EXERCISE GOAL
Locate every line in the listing below that contains the word "chart" and copy each such line in full.

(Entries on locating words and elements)
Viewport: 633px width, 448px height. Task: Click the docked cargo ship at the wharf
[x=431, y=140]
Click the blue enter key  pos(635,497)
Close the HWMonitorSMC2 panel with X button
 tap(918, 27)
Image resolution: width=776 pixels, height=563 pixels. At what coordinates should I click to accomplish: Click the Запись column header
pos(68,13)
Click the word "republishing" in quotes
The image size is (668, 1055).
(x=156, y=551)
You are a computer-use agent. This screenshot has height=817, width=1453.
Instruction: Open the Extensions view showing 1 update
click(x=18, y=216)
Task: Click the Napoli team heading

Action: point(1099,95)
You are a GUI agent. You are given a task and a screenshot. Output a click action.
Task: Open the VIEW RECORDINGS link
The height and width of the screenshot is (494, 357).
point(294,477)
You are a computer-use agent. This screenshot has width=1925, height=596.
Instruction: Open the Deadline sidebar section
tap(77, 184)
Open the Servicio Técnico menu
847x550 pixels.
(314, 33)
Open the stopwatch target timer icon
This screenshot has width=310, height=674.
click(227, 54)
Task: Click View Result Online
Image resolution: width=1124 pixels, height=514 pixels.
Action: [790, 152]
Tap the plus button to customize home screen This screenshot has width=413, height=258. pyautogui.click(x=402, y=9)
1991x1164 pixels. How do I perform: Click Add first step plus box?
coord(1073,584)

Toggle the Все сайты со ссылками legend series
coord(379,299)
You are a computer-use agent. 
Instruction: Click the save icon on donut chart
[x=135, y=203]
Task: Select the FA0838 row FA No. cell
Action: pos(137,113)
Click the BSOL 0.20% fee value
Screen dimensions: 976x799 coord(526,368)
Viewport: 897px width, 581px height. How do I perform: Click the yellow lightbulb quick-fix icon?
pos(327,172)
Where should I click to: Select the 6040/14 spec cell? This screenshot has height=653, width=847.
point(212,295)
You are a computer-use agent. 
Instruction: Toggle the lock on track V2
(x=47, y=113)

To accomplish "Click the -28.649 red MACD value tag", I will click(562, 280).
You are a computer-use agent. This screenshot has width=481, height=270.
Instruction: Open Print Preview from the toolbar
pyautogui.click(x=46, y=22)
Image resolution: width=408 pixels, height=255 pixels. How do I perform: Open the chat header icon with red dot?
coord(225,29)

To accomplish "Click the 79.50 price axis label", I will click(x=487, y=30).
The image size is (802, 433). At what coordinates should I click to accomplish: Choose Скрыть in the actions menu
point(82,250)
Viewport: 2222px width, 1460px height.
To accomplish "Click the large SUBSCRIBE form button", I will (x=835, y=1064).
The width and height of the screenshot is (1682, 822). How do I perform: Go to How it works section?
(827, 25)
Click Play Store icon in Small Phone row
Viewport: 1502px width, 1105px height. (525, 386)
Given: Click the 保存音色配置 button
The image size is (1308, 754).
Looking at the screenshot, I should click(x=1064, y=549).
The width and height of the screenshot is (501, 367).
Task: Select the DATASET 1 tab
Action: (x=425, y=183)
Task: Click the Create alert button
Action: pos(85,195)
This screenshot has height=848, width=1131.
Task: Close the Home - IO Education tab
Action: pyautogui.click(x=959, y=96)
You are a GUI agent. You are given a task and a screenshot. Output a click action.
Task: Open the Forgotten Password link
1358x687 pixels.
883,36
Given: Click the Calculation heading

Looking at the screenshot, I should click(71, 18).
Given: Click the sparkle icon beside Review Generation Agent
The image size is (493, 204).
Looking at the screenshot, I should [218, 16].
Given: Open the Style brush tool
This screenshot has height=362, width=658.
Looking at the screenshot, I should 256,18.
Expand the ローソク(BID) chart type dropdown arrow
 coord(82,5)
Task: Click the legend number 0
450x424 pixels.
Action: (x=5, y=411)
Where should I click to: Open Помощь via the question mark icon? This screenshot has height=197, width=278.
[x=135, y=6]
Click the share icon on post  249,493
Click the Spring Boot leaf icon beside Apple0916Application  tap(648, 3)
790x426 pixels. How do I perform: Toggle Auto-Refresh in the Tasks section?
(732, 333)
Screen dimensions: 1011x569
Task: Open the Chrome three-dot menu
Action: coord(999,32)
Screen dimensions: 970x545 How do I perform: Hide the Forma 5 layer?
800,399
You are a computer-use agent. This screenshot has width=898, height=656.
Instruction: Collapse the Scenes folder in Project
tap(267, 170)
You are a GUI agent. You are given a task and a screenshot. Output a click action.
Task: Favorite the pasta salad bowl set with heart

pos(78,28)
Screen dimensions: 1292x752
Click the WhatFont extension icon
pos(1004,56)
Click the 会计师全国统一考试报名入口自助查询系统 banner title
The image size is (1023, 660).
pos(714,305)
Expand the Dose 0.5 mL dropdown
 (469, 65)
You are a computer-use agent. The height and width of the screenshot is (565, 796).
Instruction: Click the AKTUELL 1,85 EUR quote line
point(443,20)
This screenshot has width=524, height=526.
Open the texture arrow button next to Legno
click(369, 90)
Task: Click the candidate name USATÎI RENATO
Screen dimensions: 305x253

RESPONSE FOR THIS EXERCISE
Instruction: Click the save icon on donut chart
Expand the ローソク(BID) chart type dropdown arrow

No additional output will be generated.